Milieudefense joins energy transition debate, proposes CO2 tax for all


Environmental campaign group Milieudefensie has become the third organisation to publish its plans for reducing the Netherlands’ reliance on gas by 2030.

The lobby group says that without concerted action, just 20% of homes in the Netherlands will be gas free by 2030. However, that can be boosted to 80% if the government implements a broad strategy and tackles the cost, the organisation says.

The government’s target is to ensure one in four Dutch homes no longer relies on gas by 2030 and that all homes should be gas free by 2050.

Milieudefensie’s proposals include introducing lower property taxes for housing which is properly insulated and gas-free, and bringing in local authority grants to help people on low incomes prepare their homes to turn off the gas taps.

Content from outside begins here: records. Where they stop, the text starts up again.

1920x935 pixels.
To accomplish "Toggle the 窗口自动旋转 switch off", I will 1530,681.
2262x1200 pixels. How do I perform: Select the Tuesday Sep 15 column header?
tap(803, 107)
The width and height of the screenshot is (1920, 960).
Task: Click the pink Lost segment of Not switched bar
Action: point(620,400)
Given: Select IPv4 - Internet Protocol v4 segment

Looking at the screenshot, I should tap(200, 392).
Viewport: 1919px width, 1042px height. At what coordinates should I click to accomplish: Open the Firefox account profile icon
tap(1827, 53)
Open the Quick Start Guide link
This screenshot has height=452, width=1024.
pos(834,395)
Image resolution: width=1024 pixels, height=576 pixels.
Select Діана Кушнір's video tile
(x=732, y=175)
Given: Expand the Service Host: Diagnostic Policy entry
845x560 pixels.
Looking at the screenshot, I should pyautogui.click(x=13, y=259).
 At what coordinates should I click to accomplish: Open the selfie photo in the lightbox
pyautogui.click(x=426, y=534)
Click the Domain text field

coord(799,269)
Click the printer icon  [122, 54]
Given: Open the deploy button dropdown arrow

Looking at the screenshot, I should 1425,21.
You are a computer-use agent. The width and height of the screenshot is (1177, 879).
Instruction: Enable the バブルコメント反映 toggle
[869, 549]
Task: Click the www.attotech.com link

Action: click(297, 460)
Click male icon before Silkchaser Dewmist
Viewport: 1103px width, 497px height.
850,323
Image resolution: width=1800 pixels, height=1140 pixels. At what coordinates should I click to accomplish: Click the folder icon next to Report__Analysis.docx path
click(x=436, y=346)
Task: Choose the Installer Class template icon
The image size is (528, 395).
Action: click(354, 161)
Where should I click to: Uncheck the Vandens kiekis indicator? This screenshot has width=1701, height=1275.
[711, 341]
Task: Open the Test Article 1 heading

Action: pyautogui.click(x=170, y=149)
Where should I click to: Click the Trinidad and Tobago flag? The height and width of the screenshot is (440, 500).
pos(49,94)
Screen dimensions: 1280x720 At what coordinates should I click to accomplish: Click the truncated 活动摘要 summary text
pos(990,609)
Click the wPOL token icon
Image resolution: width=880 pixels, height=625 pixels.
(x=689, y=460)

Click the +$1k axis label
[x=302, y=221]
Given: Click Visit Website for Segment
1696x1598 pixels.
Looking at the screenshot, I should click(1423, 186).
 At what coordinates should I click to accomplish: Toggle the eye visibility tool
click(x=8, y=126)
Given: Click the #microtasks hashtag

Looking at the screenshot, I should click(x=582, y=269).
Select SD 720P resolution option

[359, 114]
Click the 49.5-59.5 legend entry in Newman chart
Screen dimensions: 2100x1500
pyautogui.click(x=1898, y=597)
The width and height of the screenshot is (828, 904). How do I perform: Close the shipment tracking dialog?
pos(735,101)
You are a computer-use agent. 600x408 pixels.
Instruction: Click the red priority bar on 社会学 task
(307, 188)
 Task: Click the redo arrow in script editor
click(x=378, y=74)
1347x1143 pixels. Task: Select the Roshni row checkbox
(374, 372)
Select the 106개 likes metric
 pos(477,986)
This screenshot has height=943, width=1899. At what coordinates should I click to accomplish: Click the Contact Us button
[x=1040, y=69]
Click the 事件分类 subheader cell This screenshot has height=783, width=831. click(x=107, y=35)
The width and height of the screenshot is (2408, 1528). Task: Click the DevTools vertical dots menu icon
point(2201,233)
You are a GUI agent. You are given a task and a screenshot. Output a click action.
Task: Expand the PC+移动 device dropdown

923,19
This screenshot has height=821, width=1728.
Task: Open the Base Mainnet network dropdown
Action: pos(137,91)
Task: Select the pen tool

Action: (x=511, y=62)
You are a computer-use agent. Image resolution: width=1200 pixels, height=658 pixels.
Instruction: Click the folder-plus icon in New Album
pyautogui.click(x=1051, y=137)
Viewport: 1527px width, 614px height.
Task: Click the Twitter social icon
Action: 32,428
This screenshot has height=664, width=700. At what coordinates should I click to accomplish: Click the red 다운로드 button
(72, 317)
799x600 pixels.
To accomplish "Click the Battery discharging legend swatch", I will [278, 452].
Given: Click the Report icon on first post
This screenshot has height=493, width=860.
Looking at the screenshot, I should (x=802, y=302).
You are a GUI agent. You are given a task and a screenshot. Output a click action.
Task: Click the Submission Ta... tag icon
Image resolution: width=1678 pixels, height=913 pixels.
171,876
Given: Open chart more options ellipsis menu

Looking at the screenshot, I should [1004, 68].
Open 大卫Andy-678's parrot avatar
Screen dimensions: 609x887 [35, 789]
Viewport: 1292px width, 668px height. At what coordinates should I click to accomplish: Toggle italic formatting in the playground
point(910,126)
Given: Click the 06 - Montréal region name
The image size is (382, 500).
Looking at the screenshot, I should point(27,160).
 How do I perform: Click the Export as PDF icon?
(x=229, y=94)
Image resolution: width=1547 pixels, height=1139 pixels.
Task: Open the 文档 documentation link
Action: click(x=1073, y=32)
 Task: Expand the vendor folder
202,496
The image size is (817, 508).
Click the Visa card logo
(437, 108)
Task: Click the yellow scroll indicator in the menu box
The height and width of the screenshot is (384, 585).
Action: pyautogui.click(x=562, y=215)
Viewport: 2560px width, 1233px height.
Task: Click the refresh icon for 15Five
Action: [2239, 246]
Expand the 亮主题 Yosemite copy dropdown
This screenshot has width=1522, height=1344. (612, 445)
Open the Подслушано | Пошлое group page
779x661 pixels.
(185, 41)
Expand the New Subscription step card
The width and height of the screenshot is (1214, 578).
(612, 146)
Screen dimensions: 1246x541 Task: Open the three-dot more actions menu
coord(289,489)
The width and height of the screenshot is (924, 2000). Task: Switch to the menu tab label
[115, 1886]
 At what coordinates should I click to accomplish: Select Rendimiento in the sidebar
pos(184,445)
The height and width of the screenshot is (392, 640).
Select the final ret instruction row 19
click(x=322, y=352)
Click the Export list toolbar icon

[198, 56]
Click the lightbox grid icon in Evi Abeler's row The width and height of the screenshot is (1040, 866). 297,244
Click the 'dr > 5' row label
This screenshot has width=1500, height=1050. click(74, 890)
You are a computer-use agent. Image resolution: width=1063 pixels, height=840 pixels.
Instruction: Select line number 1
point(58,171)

Work should also begin now on developing a network of underground pipes to deliver excess heat produced by industry and geothermal heat to private homes.

To pay for the changes, everyone should have to pay a carbon-dioxide tax, Milieudefensie says. Money raised by the tax should be put into a special fund to help pay for the transition.

‘Housing corporations, banks, domestic appliance sellers, grid operators – everyone should work together,’ campaign leader Jorien de Lege said. ‘The Netherlands has to overcome its gas addiction.’

Lobby groups

Milieudefensie is now the third lobby group in the Netherlands to publish its plans to cut gas usage as the Groningen gas fields are wound down.

Earlier this month, the construction sector lobby group said no more new homes should be connected to the gas network from next year.

At the moment builders can still opt for gas which the association says is tempting because homes relying on heat pumps for energy are significantly more expensive to build. NVB Bouw advocates a ban on gas and a transition scheme for builders who already have projects in the pipeline.


And in March, a consortium of lobby groups, including plumbers, manufacturers, green groups and several energy firms proposed stopping the sale of traditional gas fired central heating by 2021.

Instead, home owners should be required to install heat pumps or hybrid systems when old central heating boilers need replacing, the organisations say.

That plan has been heavily criticised because of the cost of installing heat pumps, which are not suitable for older houses and take up a large amount of room.

Traditional boilers cost around €2,000 but electricity-powered heat pumps will set home owners back some €9,000. Hybrid boilers, with a small gas system for very cold days, cost around €6,000.